EXERCISE BRIEF: Beginning at the line with "Viewport: 624px width, 502px height.", please repeat each line exactly through the end of the records below, including that first line and the last, but no pictures.

%%

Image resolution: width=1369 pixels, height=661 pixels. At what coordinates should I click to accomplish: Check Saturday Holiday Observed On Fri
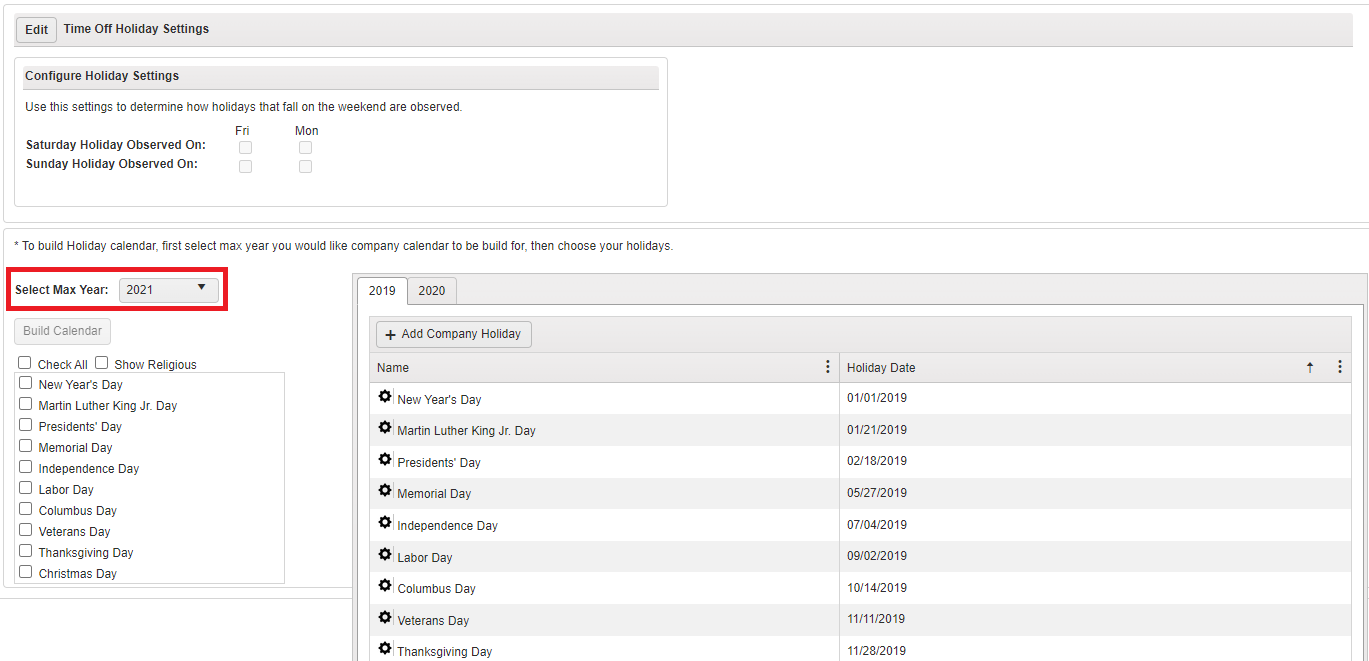pos(245,145)
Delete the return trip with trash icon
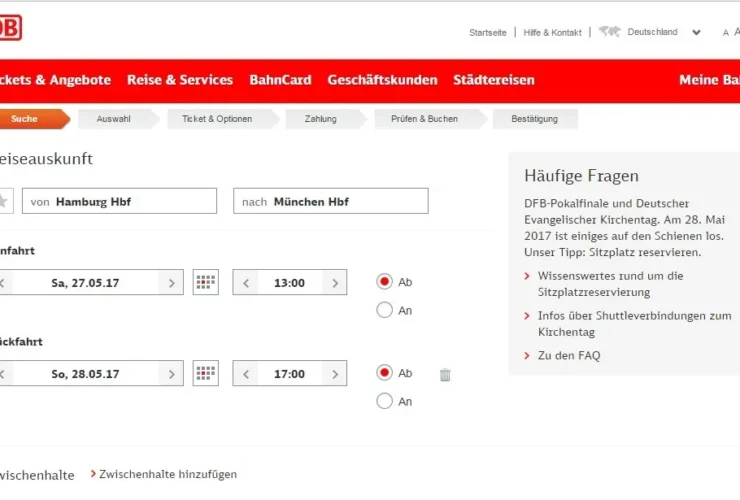The width and height of the screenshot is (740, 500). click(x=445, y=375)
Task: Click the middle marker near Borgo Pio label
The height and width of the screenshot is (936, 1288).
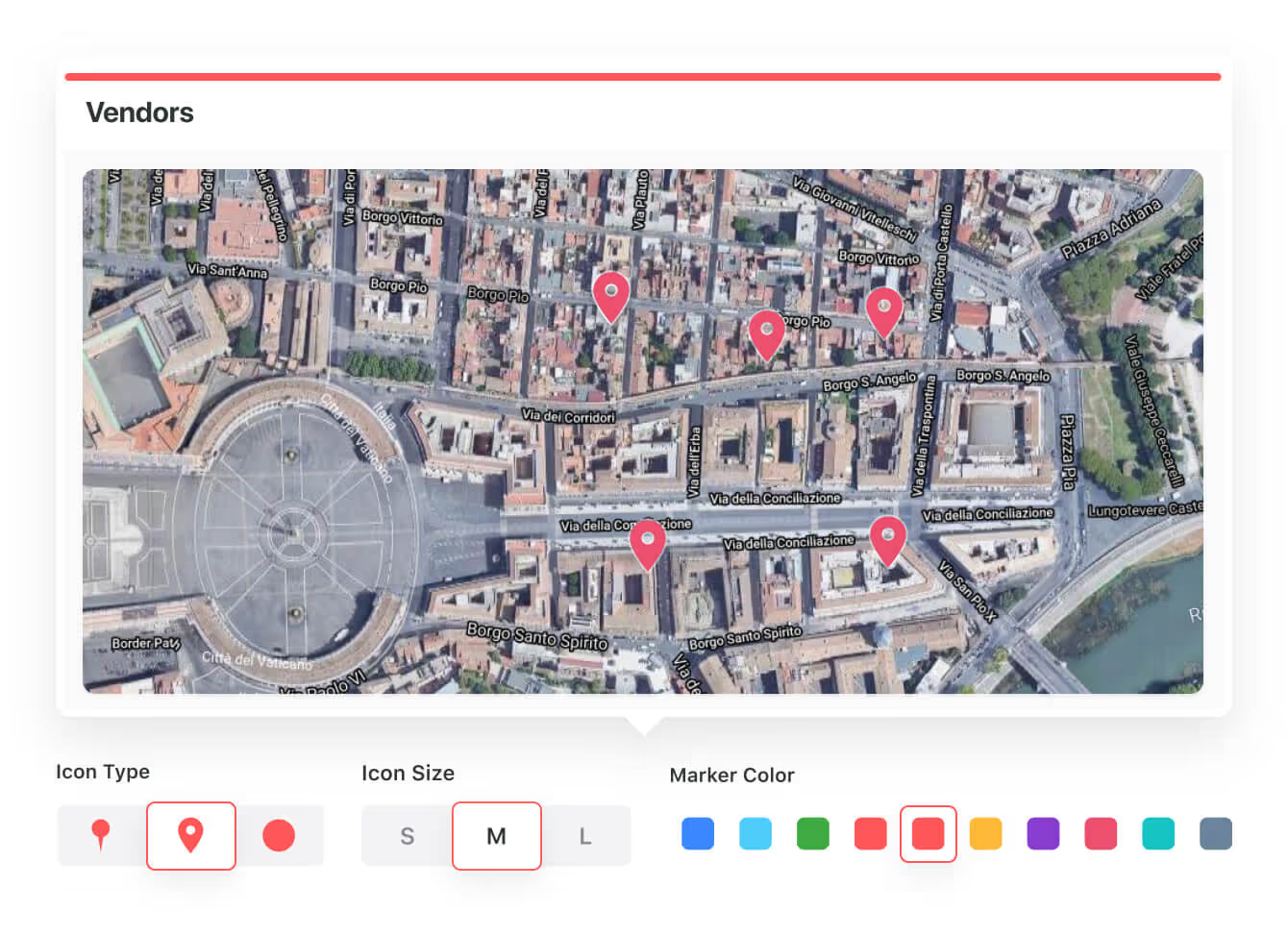Action: tap(766, 333)
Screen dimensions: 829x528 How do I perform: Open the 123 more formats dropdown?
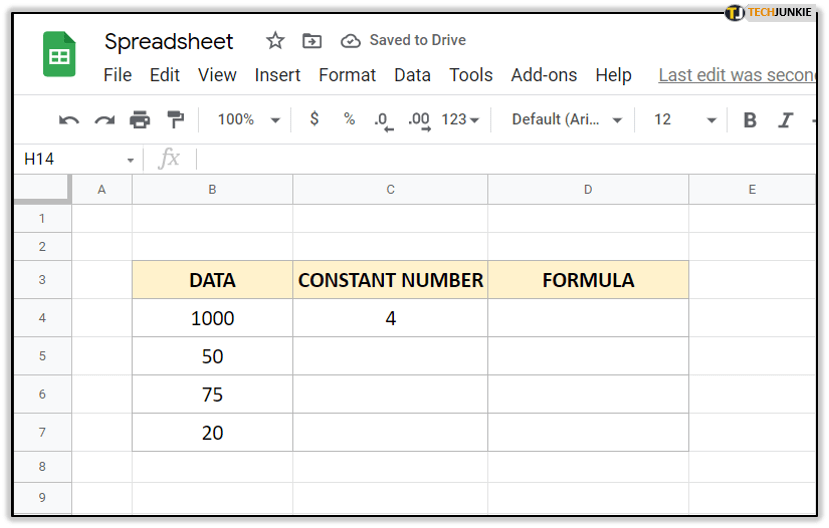tap(460, 120)
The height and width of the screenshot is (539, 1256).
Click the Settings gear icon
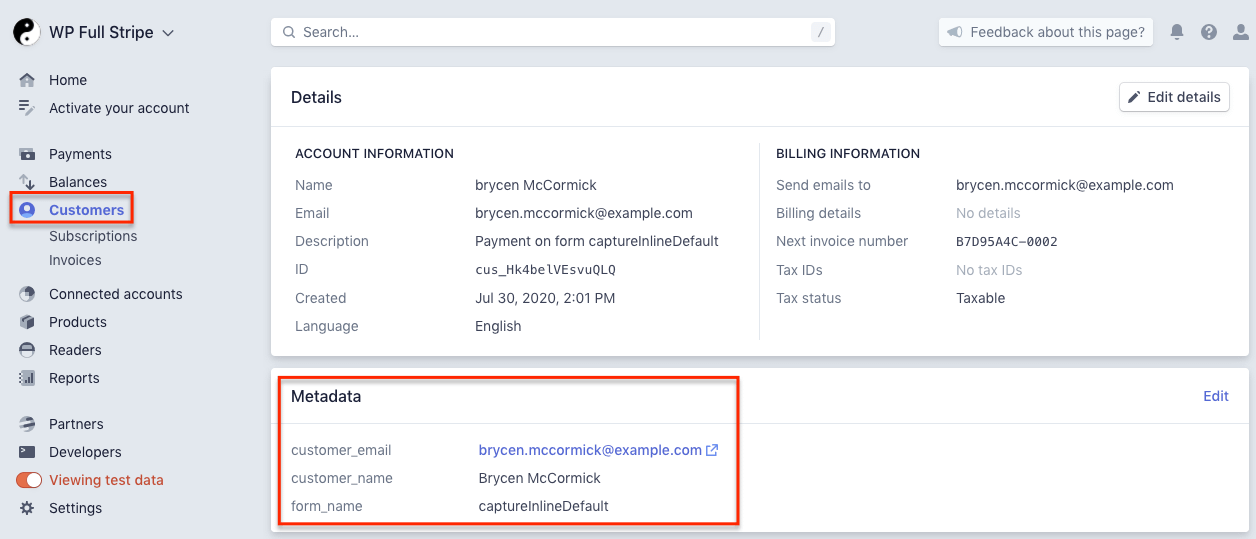coord(27,508)
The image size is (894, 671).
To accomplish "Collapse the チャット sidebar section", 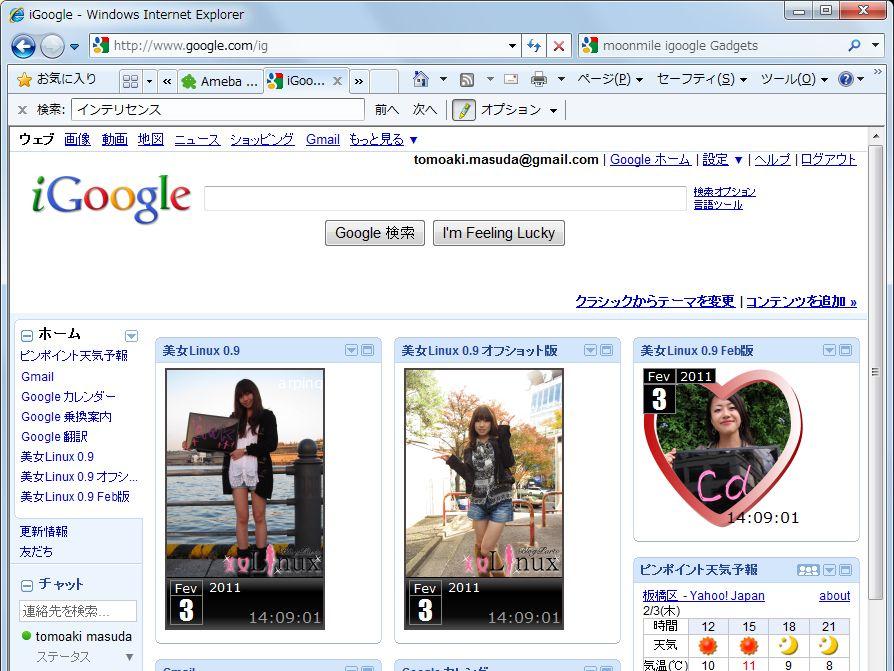I will point(27,585).
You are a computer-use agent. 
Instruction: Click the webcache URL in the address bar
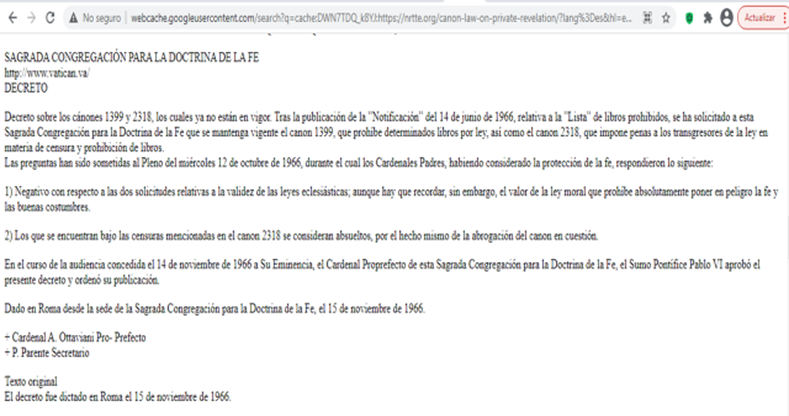point(380,18)
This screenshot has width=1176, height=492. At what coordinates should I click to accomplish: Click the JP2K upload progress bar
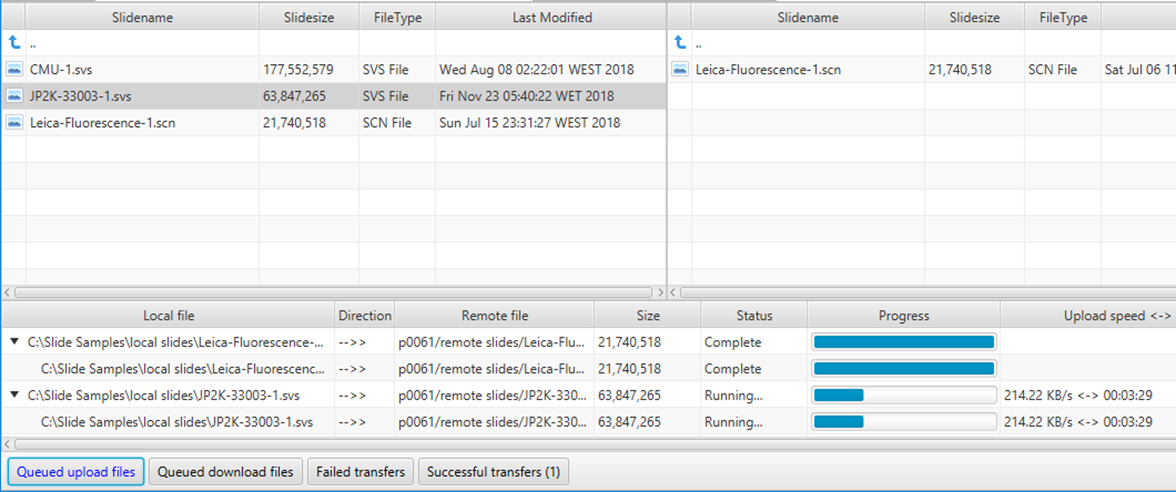[904, 395]

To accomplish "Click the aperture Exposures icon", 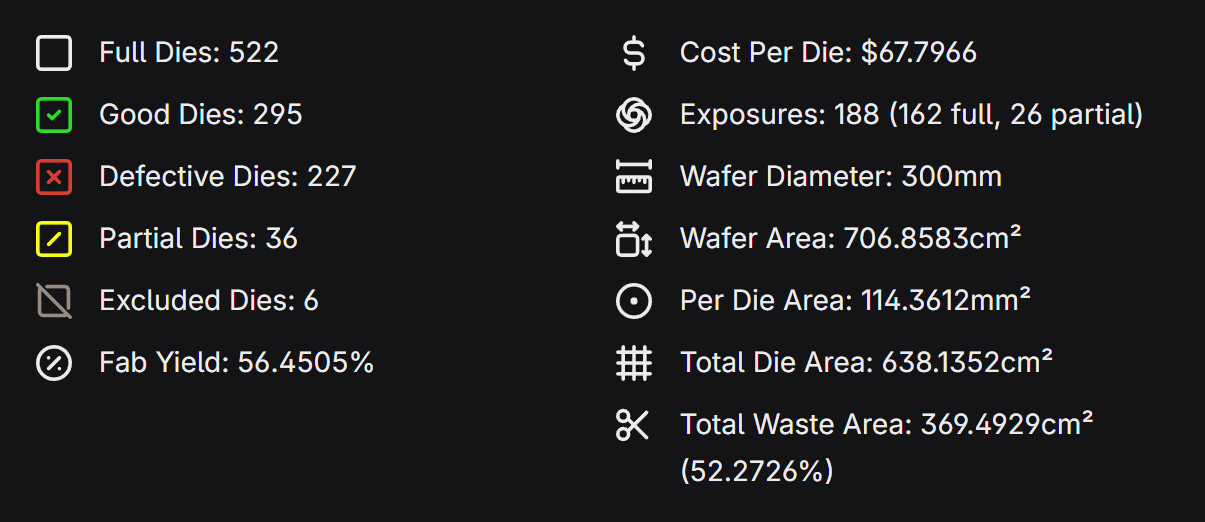I will click(634, 115).
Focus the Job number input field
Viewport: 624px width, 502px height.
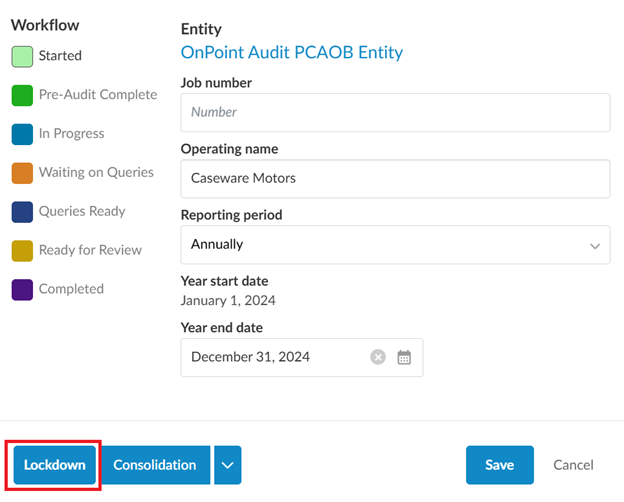[395, 113]
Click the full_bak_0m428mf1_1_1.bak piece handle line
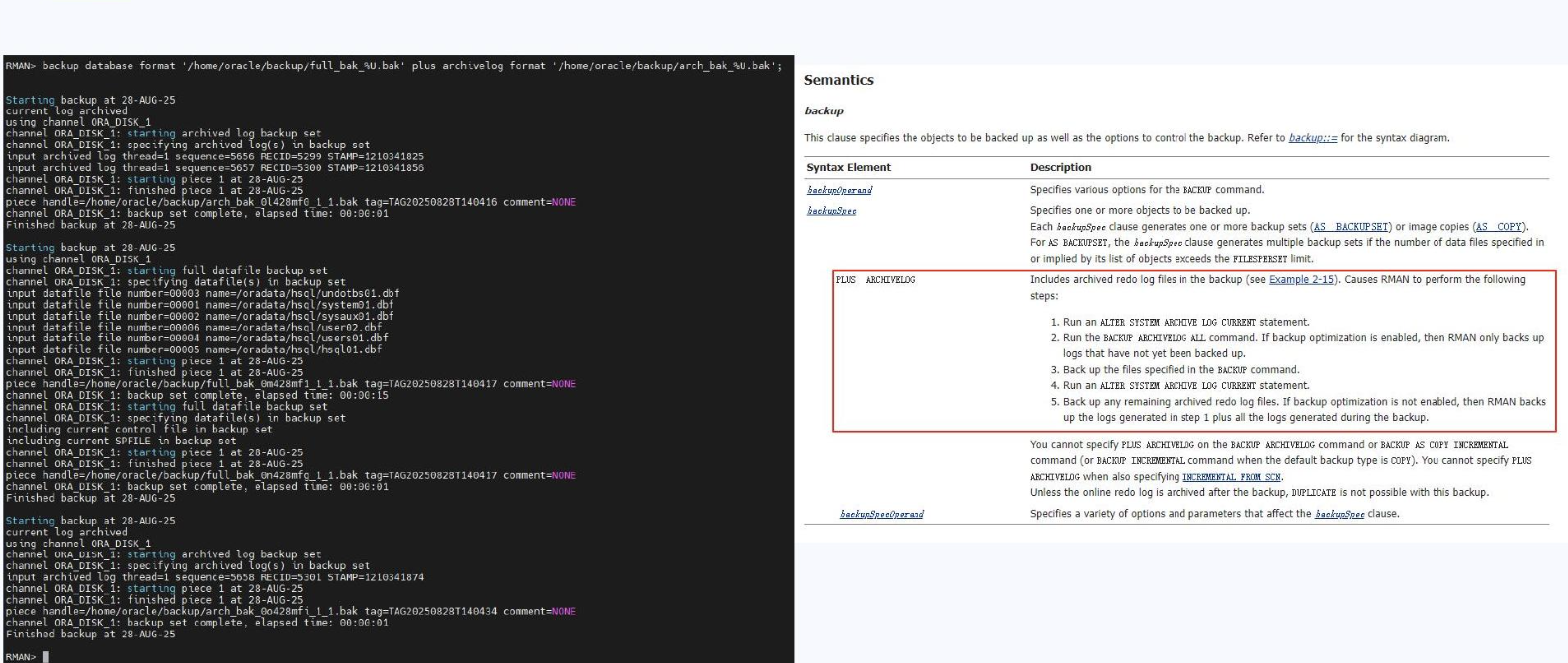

%%

ANSWER SECTION:
Viewport: 624px width, 502px height.
[395, 113]
Click the full_bak_0m428mf1_1_1.bak piece handle line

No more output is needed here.